Bulan April 2016 aku dan dua grantee Indonesia pergi ke Washington DC untuk mengikuti workshop akhir program. Tentunya aku tak lupa tentang janji Pak Ismu sebelumnya dan langsung memberi kabar pada beliau tentang kami yang saat itu ada di DC. Lusanya, alhamdulillahirabbilalamin kami benar-benar berkunjung ke KBRI. Berjalan kaki 20 menit dari hotel, gedung KBRI cantik sekali berjejer dengan kantor kedutaan negara lainnya. Pegawai di KBRI ramah-ramah, ditambah penjaga gerbangnya memberikan senyum manis menyambut kami (dia bukan orang Indonesia, tapi bahasa Indonesia nya lumayan). Hari itu kami berkeliling KBRI dan ditraktir nasi goreng oleh Pak Ismu.



6 bulan kemudian, siapa sangka aku bisa bertemu lagi dengan Pak Ismu di Bali? Sayangnya saat karnaval aku tidak sempat menyapa beliau. Namun di esok hari saat konferensi, kami tidak sengaja berpapasan. Walau hanya bisa berbincang sebentar karena beliau harus menyambut para diplomat negara lain, fakta bahwa aku bertemu beliau lagi di Indonesia terasa ajaib dan sekaligus aneh. Semua mungkin jika Allah SWT sudah berkehendak. Pak, saya sedang mengusahakan untuk kembali bertemu di KBRI DC! AAMIIN.


3. Teman satu desa di Panglipuran

Peserta IYF dan WCF adalah para undangan dan peserta yang lolos rangkaian seleksi. Dan aku tipe orang yang lebih dari senang belajar dari orang lain, contohnya para peserta IYF yang hebat-hebat disini. Terlalu panjang kalau diceritakan peserta seluruhnya sekaligus, jadi aku tulis tentang beberapa teman satu desa di Panglipuran.


Di Panglipuran kami dibagi menjadi 5 kelompok. Ada 2 peserta internasional di kelompokku dan salah satunya adalah Laos (nama disamarkan), dia berasal dari Australia. Dari dia aku belajar tentang definisi identitas kita sebagai pemuda. Saat diskusi, Laos bercerita tentang waktu dimana dia merasa bingung bagaimana cara mendefinisikan dirinya sendiri. Ayahnya berasal dari Mesir, sedangkan Ibu nya berasal dari Australia. Saat kecil dia galau antara dua agama. Hidupnya juga berpindah-pindah antara Mesir dan Australia. Dia juga sempat terlibat dalam revolusi Mesir. Hebatnya dia berhasil tiba pada suatu kesimpulan yaitu “When people ask me what my identity is, I will say that I am a global citizen of the world. I fit as an Egyptian, I have also an identity in Australia. Wherever I am, I will try to fit to the place and belong to it.”

━━━━━━━━

> KETENTUAN LATIHAN
#1 Ulangi tanpa mengubah apa pun bagian cerita tentang Pak Ismu dan teman di Panglipuran yang dibuka dengan kata-kata berisi "Peserta IYF dan" dan ditutup dengan "desa di Panglipuran.".
#2 Teruskan bagian berikutnya dari cerita tentang Pak Ismu dan teman di Panglipuran, dimulai tepat setelah kalimat terakhirnya.

Serangkaian baris
━━━━━━━━

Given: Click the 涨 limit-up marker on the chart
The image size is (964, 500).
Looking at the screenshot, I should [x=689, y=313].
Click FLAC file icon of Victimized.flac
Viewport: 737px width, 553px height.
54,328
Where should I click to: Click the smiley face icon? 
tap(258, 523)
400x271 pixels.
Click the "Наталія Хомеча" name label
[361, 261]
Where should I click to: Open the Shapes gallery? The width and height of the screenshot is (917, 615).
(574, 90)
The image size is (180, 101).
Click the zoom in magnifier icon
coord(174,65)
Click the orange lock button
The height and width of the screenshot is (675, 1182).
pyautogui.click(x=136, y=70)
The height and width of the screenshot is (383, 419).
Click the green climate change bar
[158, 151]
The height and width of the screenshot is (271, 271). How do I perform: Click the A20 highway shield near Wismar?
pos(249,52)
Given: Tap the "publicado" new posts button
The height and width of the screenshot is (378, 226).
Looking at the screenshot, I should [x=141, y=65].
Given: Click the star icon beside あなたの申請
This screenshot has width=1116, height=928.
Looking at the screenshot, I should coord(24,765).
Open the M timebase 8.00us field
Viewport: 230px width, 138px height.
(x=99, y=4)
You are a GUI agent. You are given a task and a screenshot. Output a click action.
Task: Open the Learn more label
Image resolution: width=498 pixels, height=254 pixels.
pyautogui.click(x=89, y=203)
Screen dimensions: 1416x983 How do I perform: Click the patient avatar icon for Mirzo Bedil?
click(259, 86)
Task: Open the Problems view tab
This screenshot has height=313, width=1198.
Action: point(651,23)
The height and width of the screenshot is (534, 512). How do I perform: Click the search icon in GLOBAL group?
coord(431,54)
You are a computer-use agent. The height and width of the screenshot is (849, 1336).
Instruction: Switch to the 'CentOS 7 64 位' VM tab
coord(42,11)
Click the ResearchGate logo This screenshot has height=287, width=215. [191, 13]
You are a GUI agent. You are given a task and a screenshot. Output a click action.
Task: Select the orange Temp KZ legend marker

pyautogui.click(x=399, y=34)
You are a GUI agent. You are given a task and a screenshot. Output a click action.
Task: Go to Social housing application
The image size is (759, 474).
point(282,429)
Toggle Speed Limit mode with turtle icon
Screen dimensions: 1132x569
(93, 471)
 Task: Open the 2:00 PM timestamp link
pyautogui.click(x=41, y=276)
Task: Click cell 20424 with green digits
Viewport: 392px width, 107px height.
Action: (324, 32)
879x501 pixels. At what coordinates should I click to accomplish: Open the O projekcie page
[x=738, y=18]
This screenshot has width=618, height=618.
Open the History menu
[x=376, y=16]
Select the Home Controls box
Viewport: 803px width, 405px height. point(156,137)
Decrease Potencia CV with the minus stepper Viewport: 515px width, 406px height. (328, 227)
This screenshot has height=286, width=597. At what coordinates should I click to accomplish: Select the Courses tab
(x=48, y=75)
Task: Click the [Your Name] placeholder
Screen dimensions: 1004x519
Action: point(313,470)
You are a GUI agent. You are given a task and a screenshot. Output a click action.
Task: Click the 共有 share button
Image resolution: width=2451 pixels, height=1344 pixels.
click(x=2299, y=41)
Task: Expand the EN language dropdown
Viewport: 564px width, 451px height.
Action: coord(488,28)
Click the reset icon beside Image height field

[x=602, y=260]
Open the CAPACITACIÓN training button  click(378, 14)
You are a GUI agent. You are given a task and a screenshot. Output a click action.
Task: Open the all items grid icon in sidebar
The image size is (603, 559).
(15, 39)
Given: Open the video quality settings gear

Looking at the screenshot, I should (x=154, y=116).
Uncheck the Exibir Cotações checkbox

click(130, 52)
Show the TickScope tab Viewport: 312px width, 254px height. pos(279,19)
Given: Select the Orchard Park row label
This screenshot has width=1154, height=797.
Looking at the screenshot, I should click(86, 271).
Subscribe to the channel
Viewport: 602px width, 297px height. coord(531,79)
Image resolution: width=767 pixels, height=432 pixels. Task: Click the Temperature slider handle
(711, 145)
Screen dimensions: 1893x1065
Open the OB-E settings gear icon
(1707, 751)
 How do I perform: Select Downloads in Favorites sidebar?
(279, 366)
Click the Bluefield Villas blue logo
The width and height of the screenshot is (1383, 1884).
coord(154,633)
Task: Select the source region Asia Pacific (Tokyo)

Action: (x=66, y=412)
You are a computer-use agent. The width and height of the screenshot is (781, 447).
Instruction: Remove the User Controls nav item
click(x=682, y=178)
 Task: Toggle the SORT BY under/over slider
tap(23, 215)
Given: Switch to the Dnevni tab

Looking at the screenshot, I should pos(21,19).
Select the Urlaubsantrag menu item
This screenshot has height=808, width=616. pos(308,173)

━━━━━━━━

> JAWABAN YANG DIHARAPKAN
#1
Peserta IYF dan WCF adalah para undangan dan peserta yang lolos rangkaian seleksi. Dan aku tipe orang yang lebih dari senang belajar dari orang lain, contohnya para peserta IYF yang hebat-hebat disini. Terlalu panjang kalau diceritakan peserta seluruhnya sekaligus, jadi aku tulis tentang beberapa teman satu desa di Panglipuran.

#2
Selain Laos, ada juga Sharen dan Thea. Thea pernah tinggal di Inggris selama 2 tahun dan berkuliah di Oxford. Sharen, dia guru bahasa Inggris di Jakarta yang pernah exchange keluar negeri dan sekarang melanjutkan pendidikan ke Jerman dengan beasiswa DAAD. Lagi, sungguh karunia Tuhan dikelilingi orang-orang seperti ini. Tapi bukan cuma mereka yang pernah keluar negeri yang bisa menjadi peserta IYF. Ada penggiat seni seperti Wawan, ketua kelompokku di desa ini. Sebentar lagi Wawan akan menerbitkan dua buku puisinya. Dan masih banyak peserta lain yang menginspirasi aku yang masih belum apa-apa ini.


Secara pribadi, sangat penting menurutku untuk terinspirasi dari orang lain. Tidak selalu orang yang besar atau hebat, tapi siapapun. Dengan bertemu mereka, mutiara-mutiara di lautan manusia ini, aku kembali memanggil semangatku yang sempat redup oleh rutinitas. Percaya kalau semuanya mungkin, semua mimpi bisa diwujudkan kalau kamu percaya dan hidup dengan membawa mimpi kamu. Bertukar cerita dengan mutiara seperti mereka, mengingatkan aku untuk bersyukur lebih banyak lagi, berjuang lebih kencang lagi, agar bisa bergantian menginspirasi.


"Become friends with people who aren't your age. Hang out with people whose first language isn't the same as yours. Get to know someone who doesn't come from your social class. This is how you see the world. This is how you grow"


Catatan:

Terima kasih untuk semua orang yang disebutkan dalam postingan ini. Maaf nama kalian disebutkan tanpa izin ataupun ada tulisan yang tidak disukai. Sungguh ini murni rasa syukur dan kagum untuk kalian semua.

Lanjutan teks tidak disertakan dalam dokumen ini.